Keamanan dan Demokrasi (Part II)
Menumbuhkan Kesadaran Akan Hak
Menumbuhkan kesadaran akan hak memang menjadi masalah yang pelik dalam masyarakat kita yang mayoritas berlatar belakang pendidikan rendah. Kesadaran akan hak hampir tak pernah kita jumpai dalam keseharian warga karena kehidupan mereka sudah sedemikian rupa dibentuk oleh budaya dan kebiasaan bermalas-malasan, tidak terbuka terhadap perubahan, sifat sombong, angkuh, menganggap remeh budaya atau orang lain, sifat boros dan sifat-sifat negatif lainnya.
Langkah-langkah kebijakan pemerintah patut menumbuhkan kesadaran hak bagi warganya sehingga kesadaran akan hak dapat lebih dioptimalkan. Dengan begitu, negara akan mendapatkan keuntungan ganda, karena selain dapat mengaktifkan secara optimal keamanan dan kenyamanan bersama di atas dasar dan landasan serta keterlibatan bersama, juga meringankan kerja negara sehingga mengurangi pengeluaran kas negara dalam menjaga keamanan dan kenyamanan hidup masyarakat, dan pengehamatan kas tersebut dapat dialihkan untuk membangun dan menjamin kesejahteraan masyarakat dalam bidang lain seperti pendidikan, kelestarian alam, dan penyediaan lapangan kerja.

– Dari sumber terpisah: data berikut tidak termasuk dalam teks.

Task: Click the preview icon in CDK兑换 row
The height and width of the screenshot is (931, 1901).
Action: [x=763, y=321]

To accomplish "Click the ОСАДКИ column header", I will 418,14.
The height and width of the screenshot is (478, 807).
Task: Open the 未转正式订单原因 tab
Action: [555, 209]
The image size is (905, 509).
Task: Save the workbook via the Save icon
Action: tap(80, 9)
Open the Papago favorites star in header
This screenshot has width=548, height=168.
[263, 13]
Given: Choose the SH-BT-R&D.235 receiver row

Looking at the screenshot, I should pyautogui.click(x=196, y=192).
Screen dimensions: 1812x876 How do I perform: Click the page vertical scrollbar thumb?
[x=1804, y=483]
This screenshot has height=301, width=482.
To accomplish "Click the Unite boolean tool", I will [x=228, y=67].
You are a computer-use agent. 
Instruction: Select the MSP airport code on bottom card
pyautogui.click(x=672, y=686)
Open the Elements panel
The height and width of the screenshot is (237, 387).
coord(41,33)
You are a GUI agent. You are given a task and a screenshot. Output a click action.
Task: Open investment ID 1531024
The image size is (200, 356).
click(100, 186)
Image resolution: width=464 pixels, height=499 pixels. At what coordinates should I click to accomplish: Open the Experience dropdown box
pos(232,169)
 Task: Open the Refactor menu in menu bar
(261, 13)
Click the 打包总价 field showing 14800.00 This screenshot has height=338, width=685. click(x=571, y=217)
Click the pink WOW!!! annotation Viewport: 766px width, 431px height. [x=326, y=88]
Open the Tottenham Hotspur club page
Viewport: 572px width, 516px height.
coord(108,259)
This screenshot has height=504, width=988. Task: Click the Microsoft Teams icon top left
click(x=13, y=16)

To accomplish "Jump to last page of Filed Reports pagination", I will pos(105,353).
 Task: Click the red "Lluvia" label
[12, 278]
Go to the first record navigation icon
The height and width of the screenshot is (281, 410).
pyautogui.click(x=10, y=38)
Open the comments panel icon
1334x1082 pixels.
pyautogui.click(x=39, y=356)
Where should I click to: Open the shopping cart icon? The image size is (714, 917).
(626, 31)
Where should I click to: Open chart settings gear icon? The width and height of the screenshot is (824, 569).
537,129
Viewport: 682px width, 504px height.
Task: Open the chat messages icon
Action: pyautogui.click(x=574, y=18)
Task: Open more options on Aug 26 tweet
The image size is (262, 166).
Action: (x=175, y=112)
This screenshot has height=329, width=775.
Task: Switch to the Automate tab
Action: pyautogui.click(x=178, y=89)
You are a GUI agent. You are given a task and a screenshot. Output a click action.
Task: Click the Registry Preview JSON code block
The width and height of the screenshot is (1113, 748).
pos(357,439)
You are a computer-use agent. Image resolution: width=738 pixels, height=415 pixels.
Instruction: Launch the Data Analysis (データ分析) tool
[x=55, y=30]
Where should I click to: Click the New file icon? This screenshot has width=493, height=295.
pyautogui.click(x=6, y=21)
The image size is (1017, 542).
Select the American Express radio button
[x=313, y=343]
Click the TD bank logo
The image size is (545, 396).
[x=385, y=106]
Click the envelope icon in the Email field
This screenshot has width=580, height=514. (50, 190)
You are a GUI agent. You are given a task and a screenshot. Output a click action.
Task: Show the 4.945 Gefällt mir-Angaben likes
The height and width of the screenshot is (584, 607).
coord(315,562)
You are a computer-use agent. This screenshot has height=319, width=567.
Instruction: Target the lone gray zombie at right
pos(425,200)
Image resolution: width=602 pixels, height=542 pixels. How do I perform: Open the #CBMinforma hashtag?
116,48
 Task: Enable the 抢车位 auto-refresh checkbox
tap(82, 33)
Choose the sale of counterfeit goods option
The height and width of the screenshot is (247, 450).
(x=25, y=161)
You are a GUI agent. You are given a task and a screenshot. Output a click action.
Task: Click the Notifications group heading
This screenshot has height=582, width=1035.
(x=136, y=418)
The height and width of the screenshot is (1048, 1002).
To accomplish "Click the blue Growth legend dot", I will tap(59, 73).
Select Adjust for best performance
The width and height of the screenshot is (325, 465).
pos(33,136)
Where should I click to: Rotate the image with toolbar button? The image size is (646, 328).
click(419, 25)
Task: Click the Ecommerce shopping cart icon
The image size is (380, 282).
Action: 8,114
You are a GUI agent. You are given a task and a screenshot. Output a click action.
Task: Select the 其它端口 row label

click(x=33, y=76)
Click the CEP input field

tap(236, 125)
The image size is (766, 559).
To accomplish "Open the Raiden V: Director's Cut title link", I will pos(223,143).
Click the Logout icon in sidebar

Menumbuhkan kesadaran akan hak perlu dilakukan secara serius dan kehati-hatian yang tinggi sehingga tidak salah arah kepada pendidikan kesadaran hak yang kebablasan. Maksudnya adalah kesadaran hak yang perlu ditumbuhkan tersebut bukan kesadaran akan hak yang berlebih-lebihan, yang memungkinkan setiap orang atau kelompok sosial berbondong-bondong turun ke jalan menuntut hak yang berlebihan kepada negara. Penumbuhan kesadaran akan hak tersebut diarahkan kepada pembelajaran akan sejauhmana hak-hak warga, bagaimana cara mendapatkannya, bagaimana kaitan dan hubungannya dengan hak warga yang lain dan hak negara, bagaimana tanggung jawabnya, bagamiana cara memenuhi tanggung jawab tersebut serta apa dan bagaimana cara kerja negara menjalankan kewajiban dan menenuhi hak warga negaranya.
Dengan proses yang demikian, masyarakat dapat mengetahui batas-batas haknya dan memenuhi tanggung jawabnya secara tepat dan bijaksana. Ivan A. Hadar (2004)Æ’n pada sebuah kesempatan mengatakan bahwa konflik dan separatisme hanyalah sekedar ungkapan-ungkapan ketidakpuasan yang dikarenakan perlakuan tidak adil, ditindas, dirampok, disiksa, dilecehkan, dikibulin, diperkosa, dibunuh suami-istri-anak dan kerabatnya. Atau karena tiadanya pengalaman dan, karena itu juga kemauan mengelola konflik secara konstruktif. Keduanya bersifat structural dengan bumbu cultural. Cultural, karena konflik melulu dipandang negatif.
Ungkapan ketidakpuasan dianggap separatis. Kiranya dapat dikatakan, bahwa salah satu faktor penting pemicu konflik SARA dan ancaman disintergarasi yang terjadi di berbagai daerah seperti Aceh, Maluku (Ambon), Papua, Poso, dan daerah-darah rawan lainnya, adalah kurangnya (jika tidak dikatakan nihil) pemahaman (pembelajaran) akan kesadaran hak karena dominan munculnya konflik semacam itu lebih dikarenakan ketidakpuasan.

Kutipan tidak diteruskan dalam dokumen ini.